We will embed this 3D data into 2D using PCA and UMAP, then quantify the distortion.

# Initialize Reducers
reducers = {
    "PCA": DimReduction("PCA", n_components=2),
    "UMAP": DimReduction("UMAP", n_components=2, n_neighbors=15, min_dist=0.1),
}

results = {}

for name, dr in reducers.items():
    print(f"Running {name}...")
    X_emb = dr.fit_transform(X)

    # Calculate Metrics
    # Note: These metrics are calculated via scikit-learn or internal utils
    # For this demo, we assume they are computed and stored in the 'scores'
    scores = dr.score(X_emb, X=X)

    results[name] = {"embedding": X_emb, "scores": scores}

Running PCA...
Running UMAP...

3. Visualize and Quantify

We plot the 2D embeddings side-by-side with their Trustworthiness scores.

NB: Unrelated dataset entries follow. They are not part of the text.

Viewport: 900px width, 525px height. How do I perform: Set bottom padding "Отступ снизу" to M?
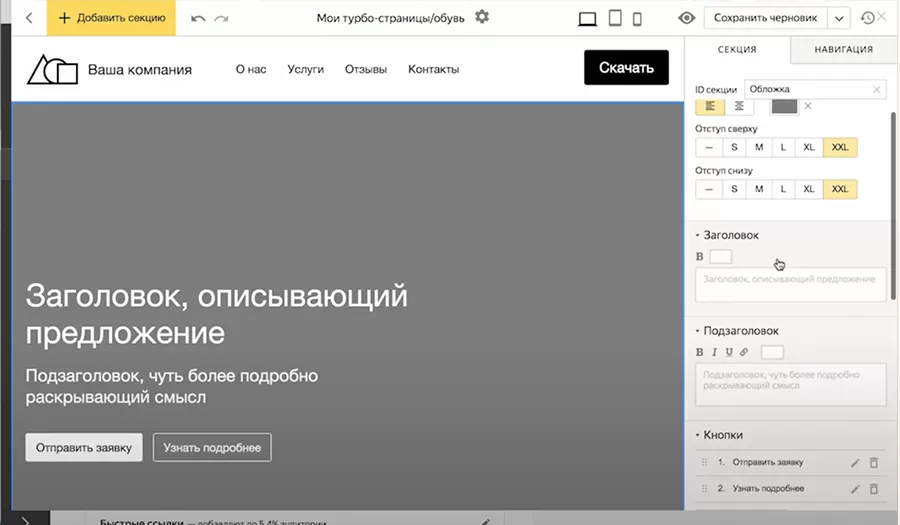click(759, 189)
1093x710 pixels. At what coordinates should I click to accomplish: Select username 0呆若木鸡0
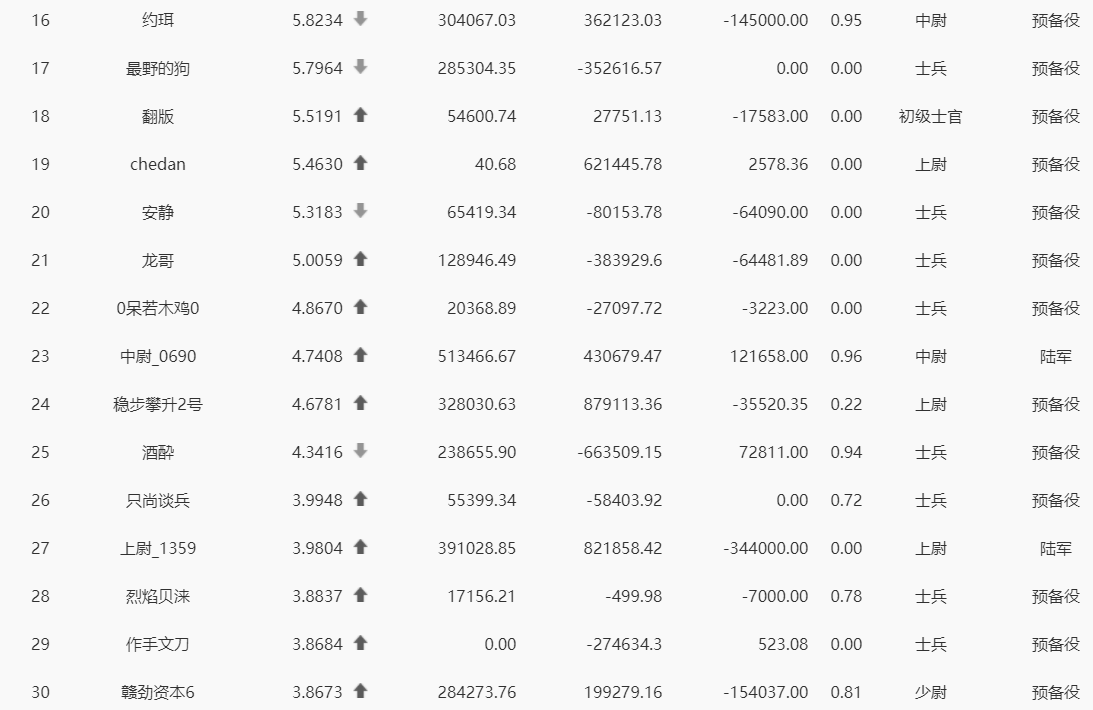(x=158, y=308)
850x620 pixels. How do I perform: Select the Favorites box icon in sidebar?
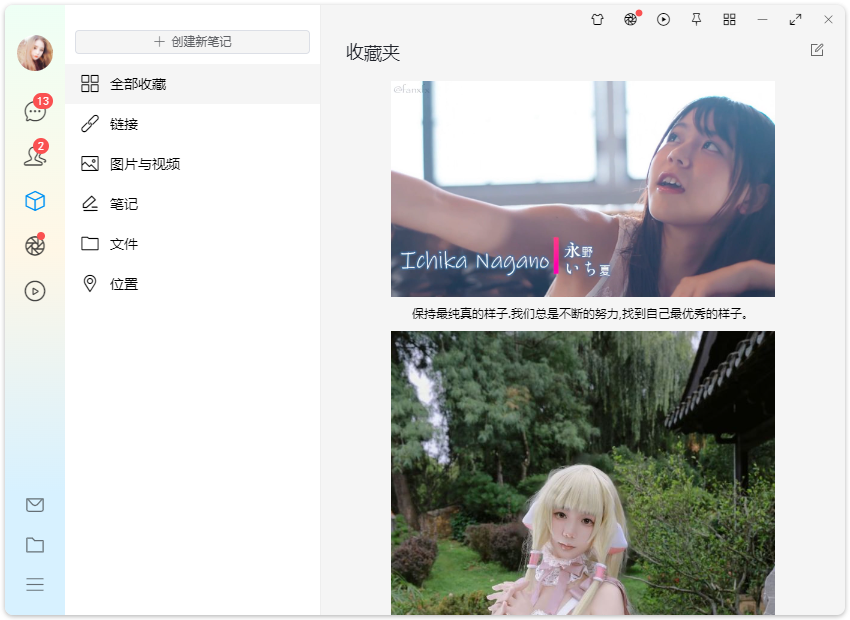(34, 200)
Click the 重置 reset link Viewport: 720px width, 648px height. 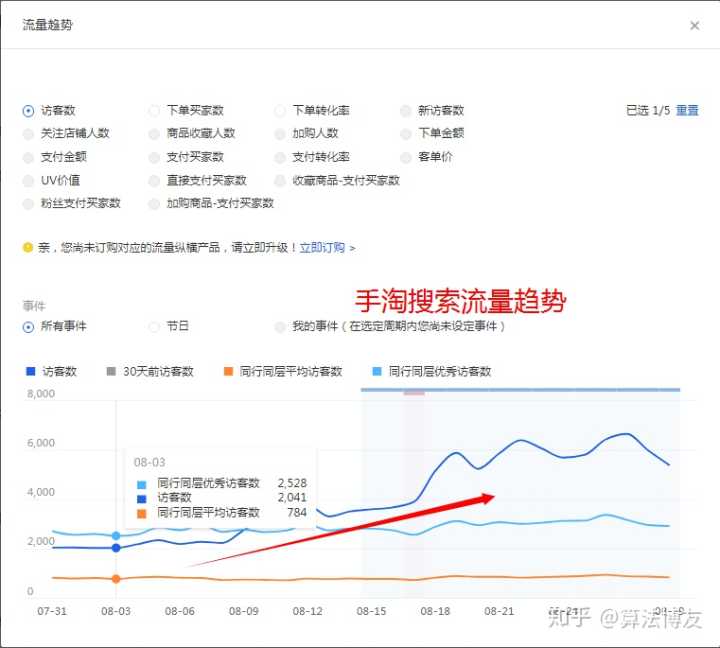click(x=687, y=111)
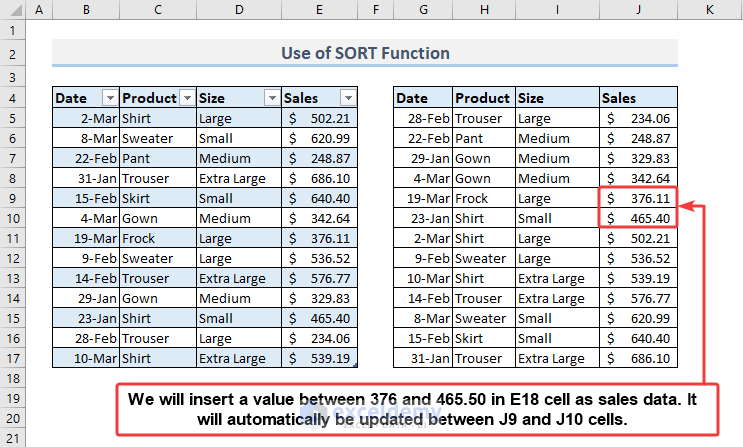743x447 pixels.
Task: Select the column E header
Action: click(319, 11)
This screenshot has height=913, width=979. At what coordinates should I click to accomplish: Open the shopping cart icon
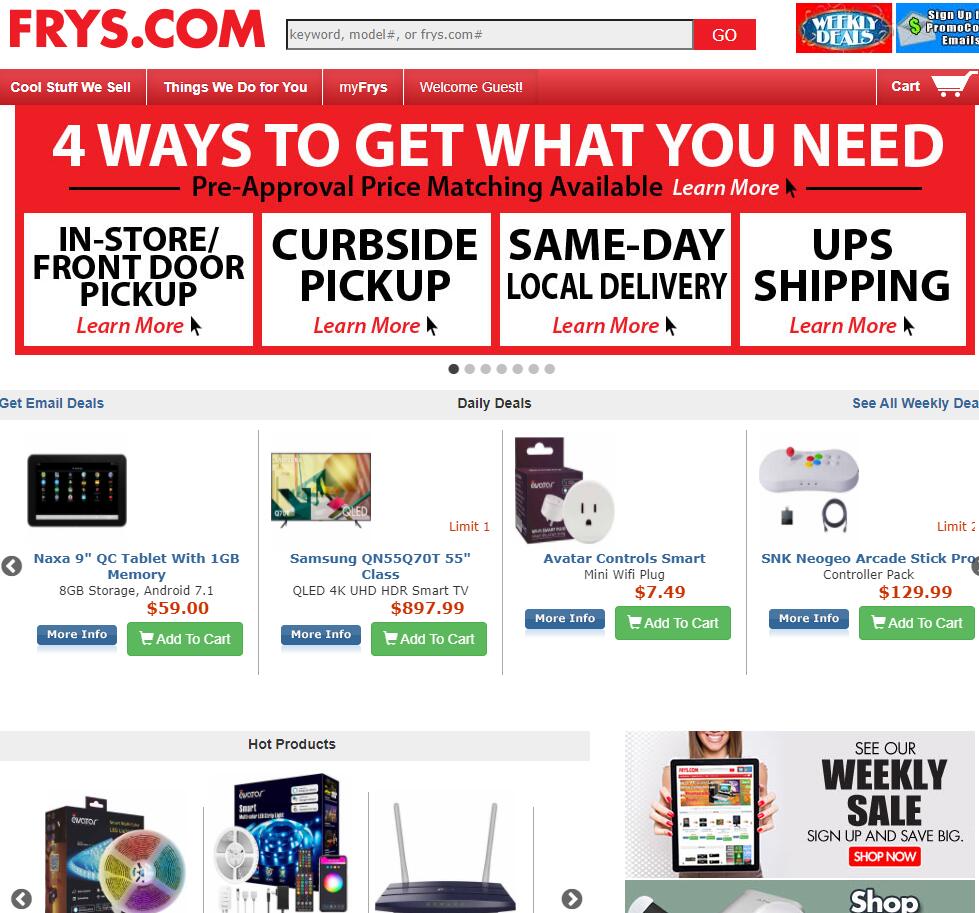(x=953, y=86)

• Trustworthiness: High means neighbors in 2D are real neighbors in 3D (No spurious clusters).

• Continuity: High means 3D neighbors are preserved in 2D (No tearing).

fig, axes = plt.subplots(1, 2, figsize=(14, 6))

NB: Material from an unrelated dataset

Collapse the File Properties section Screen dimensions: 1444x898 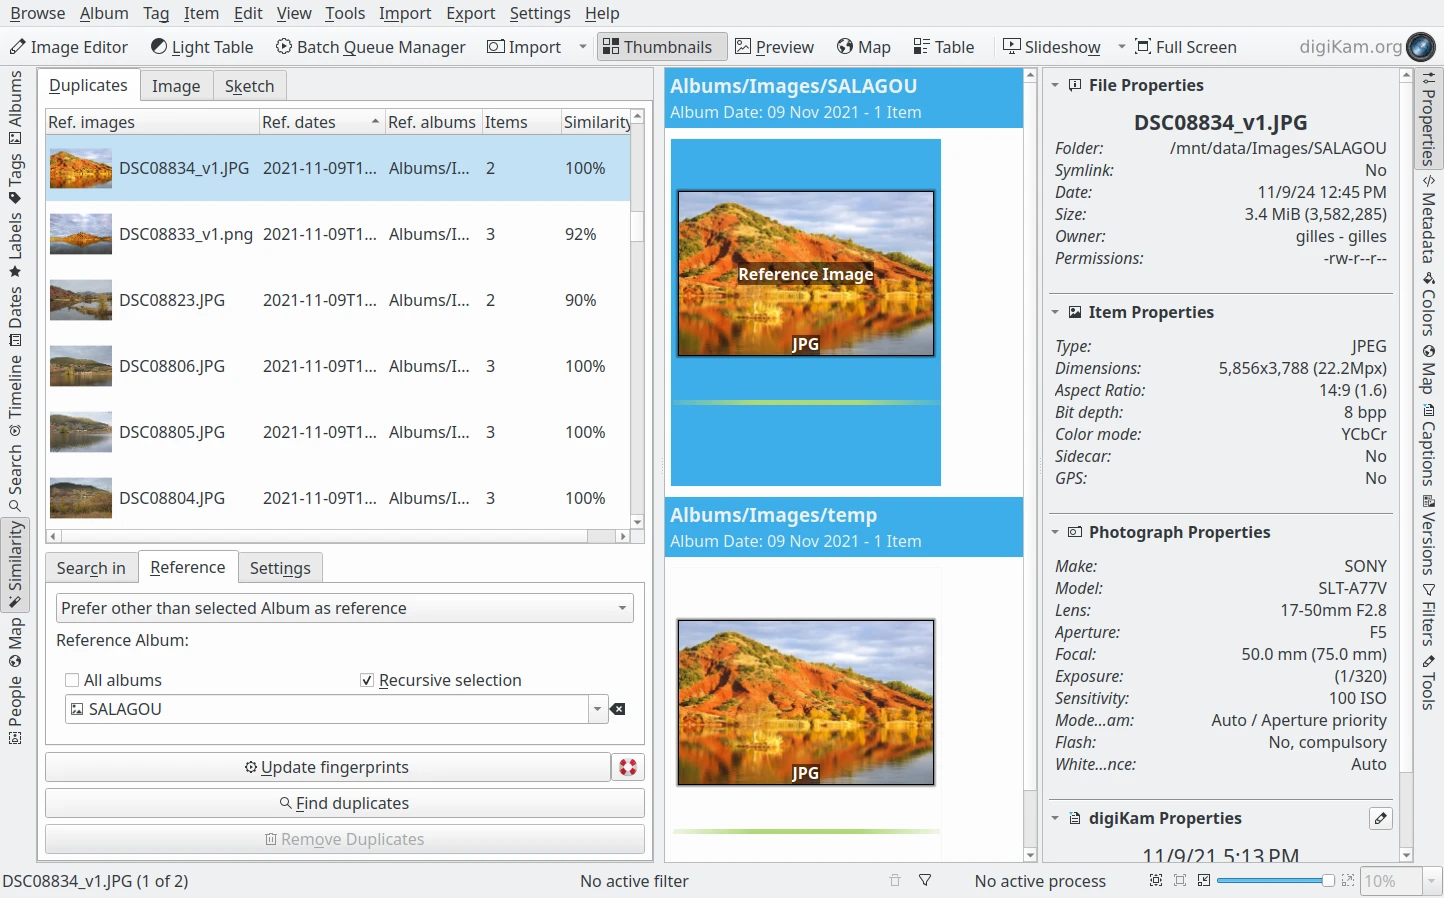pos(1055,85)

for i, (name, res) in enumerate(نتائج := results.items()):
    X_emb = res["embedding"]
    scores = res["scores"]

    # Extract metrics from the structured payload
    m = scores.get("metrics", {})
    trust = m.get("trustworthiness", 0.0)
    cont = m.get("continuity", 0.0)
    lcmc = m.get("lcmc", 0.0)

    ax = axes[i]
    scatter = ax.scatter(
        X_emb[:, 0], X_emb[:, 1], c=color, cmap="viridis", s=20, alpha=0.7
    )

    title = f"{name}\n"
    title += f"Trustworthiness: {trust:.3f}\n"
    title += f"Continuity: {cont:.3f}\n"
    title += f"LCMC: {lcmc:.3f}"

    ax.set_title(title, fontsize=12, fontweight="bold")
    ax.axis("tight")

    # Remove ticks for cleaner look
    ax.set_xticks([])
    ax.set_yticks([])

plt.tight_layout()
plt.show()

Interpretation

• PCA: Should have high Continuity (it folds the S-curve onto itself, keeping neighbors together) but lower Trustworthiness (distant points overlap in the projection, creating false neighbors).

• UMAP: Should have high Trustworthiness and Continuity as it unrolls the manifold, preserving the local neighborhood structure without determining false overlaps.

This quantitative assessment is superior to simply saying “UMAP looks better.”